▶ Problem details
Check every line of the entries for the string "volume" and return the ones that contain it.

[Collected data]
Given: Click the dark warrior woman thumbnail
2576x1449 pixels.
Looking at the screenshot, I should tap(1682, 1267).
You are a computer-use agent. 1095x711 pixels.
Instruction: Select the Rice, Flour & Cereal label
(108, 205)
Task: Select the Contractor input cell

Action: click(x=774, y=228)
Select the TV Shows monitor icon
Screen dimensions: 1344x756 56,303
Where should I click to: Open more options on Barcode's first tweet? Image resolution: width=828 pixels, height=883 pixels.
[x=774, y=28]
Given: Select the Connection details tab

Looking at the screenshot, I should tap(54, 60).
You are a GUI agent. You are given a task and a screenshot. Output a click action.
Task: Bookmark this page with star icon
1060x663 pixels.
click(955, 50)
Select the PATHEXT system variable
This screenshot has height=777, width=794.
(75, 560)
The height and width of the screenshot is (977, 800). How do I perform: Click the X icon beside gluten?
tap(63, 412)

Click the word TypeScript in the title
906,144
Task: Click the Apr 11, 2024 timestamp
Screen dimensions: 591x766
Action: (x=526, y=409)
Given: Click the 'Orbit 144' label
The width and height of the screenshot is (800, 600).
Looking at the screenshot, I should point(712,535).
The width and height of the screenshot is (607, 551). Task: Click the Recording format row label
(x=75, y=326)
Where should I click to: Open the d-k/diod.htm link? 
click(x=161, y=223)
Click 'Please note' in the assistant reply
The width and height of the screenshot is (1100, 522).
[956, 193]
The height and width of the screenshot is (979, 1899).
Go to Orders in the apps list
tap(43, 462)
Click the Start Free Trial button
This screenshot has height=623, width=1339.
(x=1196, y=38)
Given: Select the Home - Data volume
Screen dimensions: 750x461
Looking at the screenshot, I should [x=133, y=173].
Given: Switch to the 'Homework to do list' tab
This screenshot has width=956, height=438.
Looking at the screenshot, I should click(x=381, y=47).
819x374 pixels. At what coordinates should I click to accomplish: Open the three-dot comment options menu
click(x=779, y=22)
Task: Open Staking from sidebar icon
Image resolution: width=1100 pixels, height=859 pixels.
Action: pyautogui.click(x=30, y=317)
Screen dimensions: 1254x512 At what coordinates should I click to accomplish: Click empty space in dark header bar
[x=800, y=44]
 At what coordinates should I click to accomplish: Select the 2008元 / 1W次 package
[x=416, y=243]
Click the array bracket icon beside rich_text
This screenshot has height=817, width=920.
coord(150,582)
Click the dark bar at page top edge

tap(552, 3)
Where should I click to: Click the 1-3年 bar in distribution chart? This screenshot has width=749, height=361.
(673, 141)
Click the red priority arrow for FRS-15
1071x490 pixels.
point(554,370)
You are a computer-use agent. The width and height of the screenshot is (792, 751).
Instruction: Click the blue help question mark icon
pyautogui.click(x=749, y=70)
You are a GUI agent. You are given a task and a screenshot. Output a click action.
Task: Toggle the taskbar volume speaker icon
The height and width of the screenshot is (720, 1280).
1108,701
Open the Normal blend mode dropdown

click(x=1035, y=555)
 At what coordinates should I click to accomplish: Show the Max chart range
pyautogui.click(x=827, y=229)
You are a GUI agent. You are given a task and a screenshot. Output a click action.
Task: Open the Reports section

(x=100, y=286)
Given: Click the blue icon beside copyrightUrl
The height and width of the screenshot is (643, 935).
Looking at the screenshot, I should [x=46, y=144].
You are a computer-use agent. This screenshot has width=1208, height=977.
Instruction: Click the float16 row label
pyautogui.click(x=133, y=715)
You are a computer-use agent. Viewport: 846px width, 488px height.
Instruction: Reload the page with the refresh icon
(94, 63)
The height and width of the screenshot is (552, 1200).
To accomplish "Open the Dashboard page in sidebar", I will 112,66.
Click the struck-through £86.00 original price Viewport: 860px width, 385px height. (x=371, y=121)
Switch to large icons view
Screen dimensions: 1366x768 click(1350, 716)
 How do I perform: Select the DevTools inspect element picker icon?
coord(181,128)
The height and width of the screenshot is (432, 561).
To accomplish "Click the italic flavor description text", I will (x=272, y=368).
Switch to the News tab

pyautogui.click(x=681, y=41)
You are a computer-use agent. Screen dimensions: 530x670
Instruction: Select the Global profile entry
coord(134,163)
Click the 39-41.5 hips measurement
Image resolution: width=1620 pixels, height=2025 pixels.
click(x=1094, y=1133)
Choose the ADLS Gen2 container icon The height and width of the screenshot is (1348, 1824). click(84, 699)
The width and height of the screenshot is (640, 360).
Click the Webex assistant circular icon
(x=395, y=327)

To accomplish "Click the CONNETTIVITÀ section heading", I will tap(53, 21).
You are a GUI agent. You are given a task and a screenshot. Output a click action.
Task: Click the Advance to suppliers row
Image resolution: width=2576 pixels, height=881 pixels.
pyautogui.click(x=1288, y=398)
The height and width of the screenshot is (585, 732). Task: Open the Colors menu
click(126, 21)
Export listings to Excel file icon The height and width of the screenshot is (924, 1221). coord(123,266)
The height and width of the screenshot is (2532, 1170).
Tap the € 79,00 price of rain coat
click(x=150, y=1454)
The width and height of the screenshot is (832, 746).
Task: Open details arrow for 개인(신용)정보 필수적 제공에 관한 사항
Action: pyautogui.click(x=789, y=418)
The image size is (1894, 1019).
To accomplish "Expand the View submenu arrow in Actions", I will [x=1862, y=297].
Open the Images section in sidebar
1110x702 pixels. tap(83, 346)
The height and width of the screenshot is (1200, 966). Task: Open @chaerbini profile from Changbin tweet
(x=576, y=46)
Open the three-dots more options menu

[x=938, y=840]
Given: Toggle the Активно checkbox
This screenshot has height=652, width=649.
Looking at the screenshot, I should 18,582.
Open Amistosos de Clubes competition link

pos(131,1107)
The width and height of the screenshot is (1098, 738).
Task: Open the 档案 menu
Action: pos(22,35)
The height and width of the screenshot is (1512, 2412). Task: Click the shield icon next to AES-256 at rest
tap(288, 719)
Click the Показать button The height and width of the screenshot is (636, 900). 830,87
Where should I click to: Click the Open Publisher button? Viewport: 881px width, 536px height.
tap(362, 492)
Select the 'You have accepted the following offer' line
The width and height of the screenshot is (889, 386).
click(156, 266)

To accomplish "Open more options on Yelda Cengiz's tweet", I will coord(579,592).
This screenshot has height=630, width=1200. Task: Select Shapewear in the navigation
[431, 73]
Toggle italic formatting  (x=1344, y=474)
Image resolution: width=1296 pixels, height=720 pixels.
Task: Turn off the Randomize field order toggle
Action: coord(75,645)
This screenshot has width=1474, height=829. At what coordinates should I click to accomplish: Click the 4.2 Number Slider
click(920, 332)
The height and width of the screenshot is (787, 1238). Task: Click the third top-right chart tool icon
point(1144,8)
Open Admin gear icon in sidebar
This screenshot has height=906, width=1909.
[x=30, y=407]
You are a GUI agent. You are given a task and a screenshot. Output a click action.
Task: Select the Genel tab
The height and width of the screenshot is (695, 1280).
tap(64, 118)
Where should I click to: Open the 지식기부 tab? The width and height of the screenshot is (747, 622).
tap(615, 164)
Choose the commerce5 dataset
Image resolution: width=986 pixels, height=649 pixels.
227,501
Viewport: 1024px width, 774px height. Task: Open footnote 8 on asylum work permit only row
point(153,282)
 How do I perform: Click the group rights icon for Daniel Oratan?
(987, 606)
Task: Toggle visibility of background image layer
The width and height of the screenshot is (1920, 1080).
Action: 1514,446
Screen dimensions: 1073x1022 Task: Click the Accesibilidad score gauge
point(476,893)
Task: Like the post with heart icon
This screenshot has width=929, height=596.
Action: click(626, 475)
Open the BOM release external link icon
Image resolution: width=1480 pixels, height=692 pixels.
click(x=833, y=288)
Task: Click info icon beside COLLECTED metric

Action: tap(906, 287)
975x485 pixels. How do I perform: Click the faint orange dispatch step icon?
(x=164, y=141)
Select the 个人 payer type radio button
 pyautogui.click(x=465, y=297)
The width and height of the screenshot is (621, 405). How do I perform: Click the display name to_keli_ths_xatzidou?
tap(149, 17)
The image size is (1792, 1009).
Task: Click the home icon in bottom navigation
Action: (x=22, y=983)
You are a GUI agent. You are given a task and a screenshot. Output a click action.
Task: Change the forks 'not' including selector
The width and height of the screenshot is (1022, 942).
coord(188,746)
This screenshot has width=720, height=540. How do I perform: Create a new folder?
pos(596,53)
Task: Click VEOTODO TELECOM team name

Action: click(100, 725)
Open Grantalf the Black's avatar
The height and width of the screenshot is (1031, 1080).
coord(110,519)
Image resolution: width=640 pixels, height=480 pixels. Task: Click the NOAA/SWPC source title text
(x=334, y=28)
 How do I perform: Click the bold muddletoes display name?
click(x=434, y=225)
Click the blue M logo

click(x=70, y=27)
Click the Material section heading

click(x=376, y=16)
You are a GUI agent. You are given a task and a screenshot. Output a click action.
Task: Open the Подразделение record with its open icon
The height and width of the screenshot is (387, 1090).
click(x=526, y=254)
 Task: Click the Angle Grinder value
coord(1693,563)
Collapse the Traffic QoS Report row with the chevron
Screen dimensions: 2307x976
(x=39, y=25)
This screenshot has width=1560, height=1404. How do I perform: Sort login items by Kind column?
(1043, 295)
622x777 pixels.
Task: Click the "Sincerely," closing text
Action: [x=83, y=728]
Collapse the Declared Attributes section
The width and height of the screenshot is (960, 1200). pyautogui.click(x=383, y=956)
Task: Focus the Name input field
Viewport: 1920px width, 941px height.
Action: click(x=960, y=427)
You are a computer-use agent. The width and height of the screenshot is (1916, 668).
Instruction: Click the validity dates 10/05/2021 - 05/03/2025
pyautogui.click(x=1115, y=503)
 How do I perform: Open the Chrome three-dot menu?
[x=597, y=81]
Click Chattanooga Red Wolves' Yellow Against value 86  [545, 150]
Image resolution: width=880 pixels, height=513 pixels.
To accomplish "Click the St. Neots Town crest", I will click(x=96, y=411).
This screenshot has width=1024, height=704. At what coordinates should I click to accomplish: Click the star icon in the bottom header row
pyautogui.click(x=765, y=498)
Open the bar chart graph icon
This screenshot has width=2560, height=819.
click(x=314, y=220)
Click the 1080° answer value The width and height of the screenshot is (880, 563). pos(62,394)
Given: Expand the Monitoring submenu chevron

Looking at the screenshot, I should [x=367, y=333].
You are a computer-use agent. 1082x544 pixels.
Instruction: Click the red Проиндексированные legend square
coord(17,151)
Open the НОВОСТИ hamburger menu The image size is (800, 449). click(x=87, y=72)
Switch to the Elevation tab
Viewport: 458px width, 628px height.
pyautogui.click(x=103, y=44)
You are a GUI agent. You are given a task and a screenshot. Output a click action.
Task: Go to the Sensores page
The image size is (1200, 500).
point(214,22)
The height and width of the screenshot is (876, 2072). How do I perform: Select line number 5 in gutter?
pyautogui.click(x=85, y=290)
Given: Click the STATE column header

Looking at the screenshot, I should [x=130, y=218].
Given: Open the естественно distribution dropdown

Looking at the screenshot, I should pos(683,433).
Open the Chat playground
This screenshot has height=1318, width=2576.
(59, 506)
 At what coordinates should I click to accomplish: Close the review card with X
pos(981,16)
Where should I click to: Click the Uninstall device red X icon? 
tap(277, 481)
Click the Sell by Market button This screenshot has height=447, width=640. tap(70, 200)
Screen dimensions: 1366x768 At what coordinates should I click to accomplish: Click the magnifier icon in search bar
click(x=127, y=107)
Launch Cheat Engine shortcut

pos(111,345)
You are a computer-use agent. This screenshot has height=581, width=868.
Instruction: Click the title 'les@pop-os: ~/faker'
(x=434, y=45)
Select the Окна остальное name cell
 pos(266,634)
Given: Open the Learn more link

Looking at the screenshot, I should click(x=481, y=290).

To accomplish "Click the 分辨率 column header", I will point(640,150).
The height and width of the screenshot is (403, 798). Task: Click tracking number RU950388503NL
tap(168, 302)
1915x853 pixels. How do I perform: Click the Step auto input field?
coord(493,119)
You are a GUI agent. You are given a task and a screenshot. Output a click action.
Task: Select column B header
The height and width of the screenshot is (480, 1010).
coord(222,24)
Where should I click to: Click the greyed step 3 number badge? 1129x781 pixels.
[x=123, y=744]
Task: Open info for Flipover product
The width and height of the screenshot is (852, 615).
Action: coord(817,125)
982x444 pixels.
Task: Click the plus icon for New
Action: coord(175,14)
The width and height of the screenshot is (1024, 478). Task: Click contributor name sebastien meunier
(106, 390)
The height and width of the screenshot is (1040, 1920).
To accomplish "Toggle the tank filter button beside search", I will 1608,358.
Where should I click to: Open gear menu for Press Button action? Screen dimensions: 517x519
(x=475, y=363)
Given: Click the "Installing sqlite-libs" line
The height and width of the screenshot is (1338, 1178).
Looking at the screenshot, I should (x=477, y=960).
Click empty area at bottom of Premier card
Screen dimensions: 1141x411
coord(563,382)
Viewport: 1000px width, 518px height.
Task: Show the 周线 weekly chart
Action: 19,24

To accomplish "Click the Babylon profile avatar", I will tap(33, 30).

▶ Task solution
Given: Select the Home - Data volume
Task: Toggle the taskbar volume speaker icon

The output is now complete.